The other travel service provided by the appellant was in respect of overseas travel. This service was available to members and non-members alike. No charge was made to the person who availed himself of this service, but the appellant received commissions from airlines, other carriers, hotels and the like when bookings were made through the appellant. There existed an international organisation named International Air Travel Association (I.A.T.A.) accreditation to which the appellant was seeking. Such accreditation was a very valuable asset, because on becoming accredited very lucrative commissions would become available. In order to obtain such accreditation with I.A.T.A. it was necessary that travel agencies be available to all persons, not merely a limited class of persons such as members of the appellant; and the appellant had, in effect, to prove itself before it obtained I.A.T.A. accreditation.
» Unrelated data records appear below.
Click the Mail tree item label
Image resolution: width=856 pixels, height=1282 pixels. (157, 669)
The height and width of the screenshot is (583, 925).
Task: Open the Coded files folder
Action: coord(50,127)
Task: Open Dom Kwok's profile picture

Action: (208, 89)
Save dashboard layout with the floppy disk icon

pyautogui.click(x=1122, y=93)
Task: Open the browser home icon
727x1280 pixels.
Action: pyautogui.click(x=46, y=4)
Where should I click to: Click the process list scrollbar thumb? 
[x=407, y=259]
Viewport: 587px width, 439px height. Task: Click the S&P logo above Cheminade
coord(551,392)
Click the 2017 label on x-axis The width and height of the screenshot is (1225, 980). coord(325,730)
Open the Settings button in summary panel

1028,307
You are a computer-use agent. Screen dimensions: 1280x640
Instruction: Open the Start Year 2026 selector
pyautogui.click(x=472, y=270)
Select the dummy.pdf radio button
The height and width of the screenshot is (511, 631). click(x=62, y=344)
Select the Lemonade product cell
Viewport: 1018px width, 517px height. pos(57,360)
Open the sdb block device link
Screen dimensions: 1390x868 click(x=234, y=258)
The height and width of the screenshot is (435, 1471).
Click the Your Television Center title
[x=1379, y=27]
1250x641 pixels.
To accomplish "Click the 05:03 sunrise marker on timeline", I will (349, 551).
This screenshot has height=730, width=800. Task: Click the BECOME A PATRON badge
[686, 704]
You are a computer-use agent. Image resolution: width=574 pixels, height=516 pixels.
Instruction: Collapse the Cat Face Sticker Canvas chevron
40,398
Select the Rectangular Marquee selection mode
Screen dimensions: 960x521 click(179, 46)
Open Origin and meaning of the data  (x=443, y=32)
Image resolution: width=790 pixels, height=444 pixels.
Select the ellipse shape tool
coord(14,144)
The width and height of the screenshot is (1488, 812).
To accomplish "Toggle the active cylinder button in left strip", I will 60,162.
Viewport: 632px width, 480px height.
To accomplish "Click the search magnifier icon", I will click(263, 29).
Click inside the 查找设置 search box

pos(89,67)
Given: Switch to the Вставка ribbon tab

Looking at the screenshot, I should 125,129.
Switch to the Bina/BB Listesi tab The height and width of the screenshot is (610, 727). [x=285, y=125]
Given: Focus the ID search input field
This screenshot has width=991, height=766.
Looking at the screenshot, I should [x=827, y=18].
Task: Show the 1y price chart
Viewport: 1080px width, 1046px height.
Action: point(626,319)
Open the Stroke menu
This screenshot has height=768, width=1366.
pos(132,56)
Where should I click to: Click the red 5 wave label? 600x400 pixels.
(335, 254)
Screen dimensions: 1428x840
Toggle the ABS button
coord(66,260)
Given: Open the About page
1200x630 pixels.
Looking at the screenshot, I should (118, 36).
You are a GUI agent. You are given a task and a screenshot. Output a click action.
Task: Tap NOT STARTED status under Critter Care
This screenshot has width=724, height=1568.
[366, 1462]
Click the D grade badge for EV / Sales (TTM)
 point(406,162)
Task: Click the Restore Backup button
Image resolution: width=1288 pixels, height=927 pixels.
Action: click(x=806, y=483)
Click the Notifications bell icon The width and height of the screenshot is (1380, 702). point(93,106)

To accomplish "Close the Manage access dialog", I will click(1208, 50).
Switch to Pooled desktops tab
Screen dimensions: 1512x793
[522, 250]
I do not consider that there was any element of mutuality in respect of the overseas travel service. The income received was in the form of commissions for taking or arranging booking. No charge was made to members or non-members, but the cost of maintaining the service was necessarily incurred in earning the income from commissions and is in my opinion a proper deduction. The circumstance that in the years in question the travel department was run at a loss is not material.

The technical and testing department was available to members. Depending upon what work was undertaken on behalf of a member, either no charge was made or a charge to some extent commensurate with the work was made. This department was run at a substantial loss. It was a service available only to members. Members were entitled to reports on cars which were examined and tested by the appellant's technicians, though it may be that a prospective vendor seeking to sell a car to a member would pay for the inspection and testing of the car. I am of opinion that this was a mutual dealing with members. The charges made to members who required more than standard service was not assessable income, and the losses sustained in conducting this department were not deductible.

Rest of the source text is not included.